_WORK ORDER:_ Pictures aside, the output must consist of the lines from the one containing "Viewport: 721px width, 1568px" through the end of the data, reproduced exactly.

>>>

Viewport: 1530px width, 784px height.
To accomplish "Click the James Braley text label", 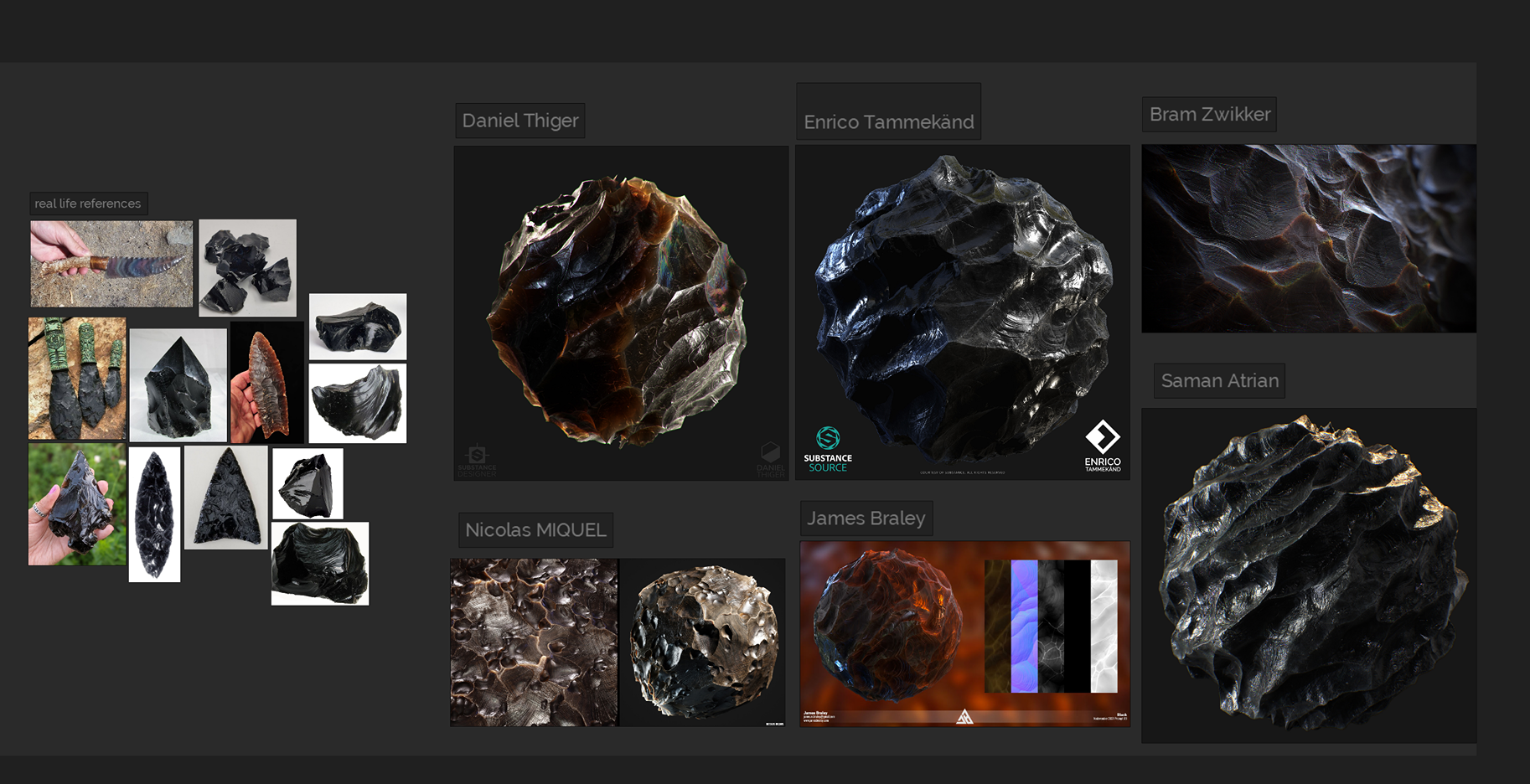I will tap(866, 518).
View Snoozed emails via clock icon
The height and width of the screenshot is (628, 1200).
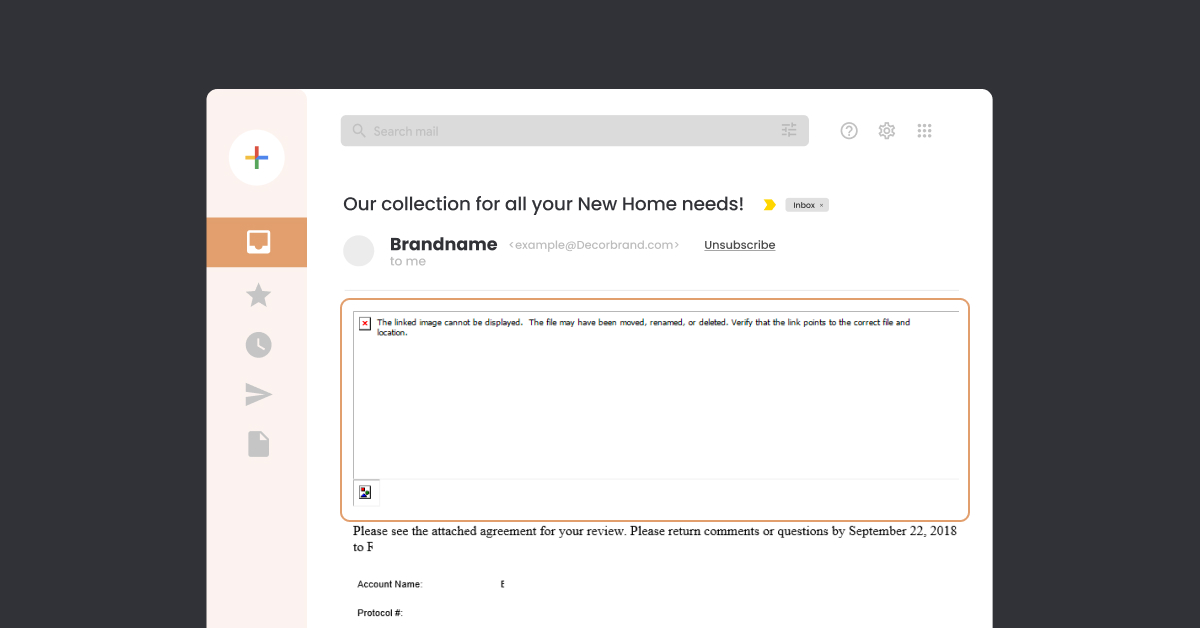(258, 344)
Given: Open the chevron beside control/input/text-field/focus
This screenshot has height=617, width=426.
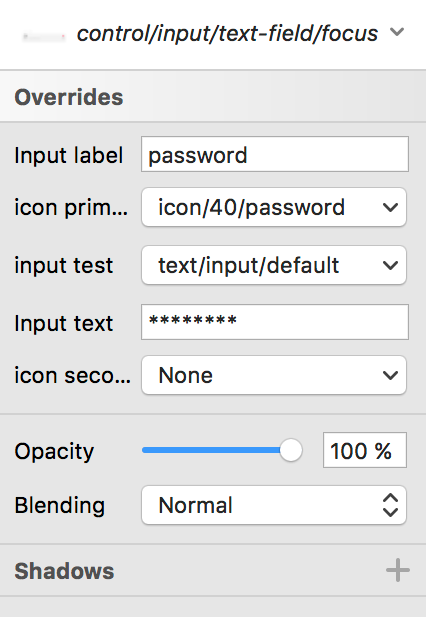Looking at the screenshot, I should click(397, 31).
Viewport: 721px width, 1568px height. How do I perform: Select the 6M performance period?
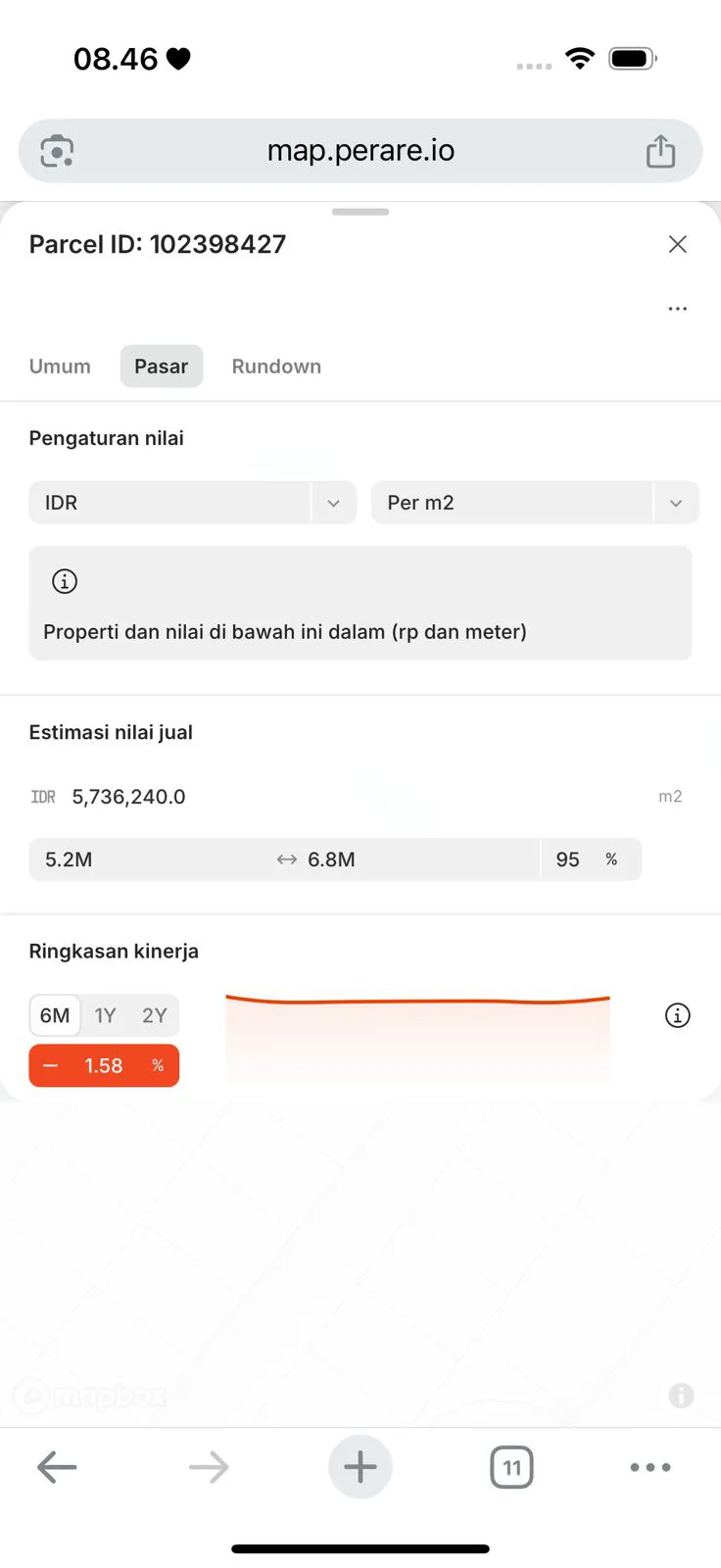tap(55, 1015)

<<<

_ANSWER BOX:_
Viewport: 721px width, 1568px height. How do I perform: Select the 6M performance period?
tap(55, 1015)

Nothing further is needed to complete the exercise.